Task details:
Please show all lines of the records that include "will".

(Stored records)
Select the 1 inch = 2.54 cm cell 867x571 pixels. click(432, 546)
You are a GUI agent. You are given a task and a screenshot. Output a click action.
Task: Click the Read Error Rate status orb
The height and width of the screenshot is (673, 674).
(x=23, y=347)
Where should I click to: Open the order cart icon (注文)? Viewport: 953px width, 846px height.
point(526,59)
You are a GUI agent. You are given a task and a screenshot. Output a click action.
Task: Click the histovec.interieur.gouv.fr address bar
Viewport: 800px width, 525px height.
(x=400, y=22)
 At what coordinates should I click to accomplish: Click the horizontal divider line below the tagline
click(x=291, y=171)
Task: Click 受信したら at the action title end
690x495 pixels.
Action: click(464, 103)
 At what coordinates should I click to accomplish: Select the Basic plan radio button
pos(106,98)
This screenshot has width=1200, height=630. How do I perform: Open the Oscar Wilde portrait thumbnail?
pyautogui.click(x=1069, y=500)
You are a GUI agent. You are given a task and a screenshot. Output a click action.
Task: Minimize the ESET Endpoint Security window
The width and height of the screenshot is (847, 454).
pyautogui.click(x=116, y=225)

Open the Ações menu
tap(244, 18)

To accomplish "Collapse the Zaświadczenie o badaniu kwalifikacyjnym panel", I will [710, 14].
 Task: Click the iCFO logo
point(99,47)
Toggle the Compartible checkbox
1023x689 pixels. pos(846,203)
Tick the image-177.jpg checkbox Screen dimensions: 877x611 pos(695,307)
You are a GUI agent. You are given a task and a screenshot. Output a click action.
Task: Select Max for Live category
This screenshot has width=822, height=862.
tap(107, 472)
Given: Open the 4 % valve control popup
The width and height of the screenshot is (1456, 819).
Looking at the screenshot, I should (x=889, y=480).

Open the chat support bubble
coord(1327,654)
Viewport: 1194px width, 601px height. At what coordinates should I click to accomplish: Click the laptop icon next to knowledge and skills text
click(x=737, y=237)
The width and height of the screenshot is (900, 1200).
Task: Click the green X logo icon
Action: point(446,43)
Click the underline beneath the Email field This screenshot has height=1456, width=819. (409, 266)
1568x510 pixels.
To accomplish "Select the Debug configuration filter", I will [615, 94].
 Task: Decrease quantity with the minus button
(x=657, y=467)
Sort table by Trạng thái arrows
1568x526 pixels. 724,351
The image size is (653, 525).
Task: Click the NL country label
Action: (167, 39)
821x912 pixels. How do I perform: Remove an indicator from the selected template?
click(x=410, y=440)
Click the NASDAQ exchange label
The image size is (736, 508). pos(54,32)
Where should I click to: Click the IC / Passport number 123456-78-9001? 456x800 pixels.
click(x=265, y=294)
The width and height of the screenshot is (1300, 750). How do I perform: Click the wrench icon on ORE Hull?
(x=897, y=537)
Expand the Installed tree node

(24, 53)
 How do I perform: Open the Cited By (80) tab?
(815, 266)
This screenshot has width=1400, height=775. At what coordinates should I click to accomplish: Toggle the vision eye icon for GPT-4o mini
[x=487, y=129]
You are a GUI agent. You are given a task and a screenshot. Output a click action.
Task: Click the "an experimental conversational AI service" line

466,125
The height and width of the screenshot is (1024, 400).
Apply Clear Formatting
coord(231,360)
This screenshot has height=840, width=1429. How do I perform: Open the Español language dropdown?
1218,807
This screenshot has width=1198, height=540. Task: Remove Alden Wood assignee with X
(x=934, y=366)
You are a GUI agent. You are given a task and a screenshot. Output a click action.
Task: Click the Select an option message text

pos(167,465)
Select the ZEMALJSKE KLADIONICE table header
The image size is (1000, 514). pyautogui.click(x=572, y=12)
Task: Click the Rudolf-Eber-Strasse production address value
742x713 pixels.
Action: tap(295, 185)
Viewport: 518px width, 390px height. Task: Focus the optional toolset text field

Answer:
To accomplish "Collapse the Zaświadczenie o badaniu kwalifikacyjnym panel", I will [710, 14].
To accomplish "Select the Debug configuration filter", I will [615, 94].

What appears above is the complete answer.